(PROMPT):
Copy out the lines of the listing below word for word, starting with the line that contains "Screen dimensions: 390x500" and continuing through the end of the listing, with both ends included.

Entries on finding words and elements
# # # #
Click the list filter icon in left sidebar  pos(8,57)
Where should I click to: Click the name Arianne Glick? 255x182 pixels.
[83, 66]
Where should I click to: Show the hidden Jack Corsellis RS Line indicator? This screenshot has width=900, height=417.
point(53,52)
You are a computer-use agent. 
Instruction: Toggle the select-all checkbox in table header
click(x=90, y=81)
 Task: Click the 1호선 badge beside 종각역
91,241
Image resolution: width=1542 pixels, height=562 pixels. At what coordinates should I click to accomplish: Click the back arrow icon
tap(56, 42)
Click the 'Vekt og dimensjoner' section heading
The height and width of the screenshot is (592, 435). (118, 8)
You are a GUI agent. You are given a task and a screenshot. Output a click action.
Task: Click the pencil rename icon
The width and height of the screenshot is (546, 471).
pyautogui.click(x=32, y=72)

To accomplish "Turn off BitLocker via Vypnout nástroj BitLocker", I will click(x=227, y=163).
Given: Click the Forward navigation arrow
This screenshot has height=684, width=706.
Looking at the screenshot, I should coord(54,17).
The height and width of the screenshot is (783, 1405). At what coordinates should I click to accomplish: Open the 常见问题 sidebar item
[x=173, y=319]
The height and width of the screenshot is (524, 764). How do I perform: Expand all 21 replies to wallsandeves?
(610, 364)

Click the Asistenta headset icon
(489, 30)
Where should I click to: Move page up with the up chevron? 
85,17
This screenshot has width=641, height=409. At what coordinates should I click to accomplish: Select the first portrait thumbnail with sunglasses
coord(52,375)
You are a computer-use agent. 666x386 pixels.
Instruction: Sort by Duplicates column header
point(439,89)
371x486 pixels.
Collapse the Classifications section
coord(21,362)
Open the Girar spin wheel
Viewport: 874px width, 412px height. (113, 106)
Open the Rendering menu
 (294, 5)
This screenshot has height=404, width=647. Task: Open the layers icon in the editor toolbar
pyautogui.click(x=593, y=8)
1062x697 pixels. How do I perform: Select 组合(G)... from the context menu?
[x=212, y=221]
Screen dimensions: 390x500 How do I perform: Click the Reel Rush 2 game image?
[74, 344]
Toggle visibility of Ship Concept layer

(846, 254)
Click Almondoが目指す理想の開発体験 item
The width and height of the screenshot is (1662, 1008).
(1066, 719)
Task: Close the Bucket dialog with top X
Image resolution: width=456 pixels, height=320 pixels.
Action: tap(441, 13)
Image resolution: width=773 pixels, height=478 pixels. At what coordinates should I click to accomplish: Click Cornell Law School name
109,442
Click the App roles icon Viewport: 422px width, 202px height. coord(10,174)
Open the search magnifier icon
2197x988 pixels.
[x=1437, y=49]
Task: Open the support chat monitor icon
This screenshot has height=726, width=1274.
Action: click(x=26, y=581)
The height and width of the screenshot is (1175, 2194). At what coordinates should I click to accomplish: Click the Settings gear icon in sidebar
# # # #
(ANSWER FOR THIS EXERCISE):
Screen dimensions: 390x500 How do I perform: Click the Reel Rush 2 game image?
[74, 344]
Toggle visibility of Ship Concept layer

(846, 254)
Click Almondoが目指す理想の開発体験 item
The width and height of the screenshot is (1662, 1008).
(1066, 719)
Task: Close the Bucket dialog with top X
Image resolution: width=456 pixels, height=320 pixels.
Action: tap(441, 13)
Image resolution: width=773 pixels, height=478 pixels. At what coordinates should I click to accomplish: Click Cornell Law School name
109,442
Click the App roles icon Viewport: 422px width, 202px height. coord(10,174)
Open the search magnifier icon
2197x988 pixels.
[x=1437, y=49]
Task: Open the support chat monitor icon
This screenshot has height=726, width=1274.
Action: click(x=26, y=581)
The height and width of the screenshot is (1175, 2194). At what coordinates should I click to accomplish: Click the Settings gear icon in sidebar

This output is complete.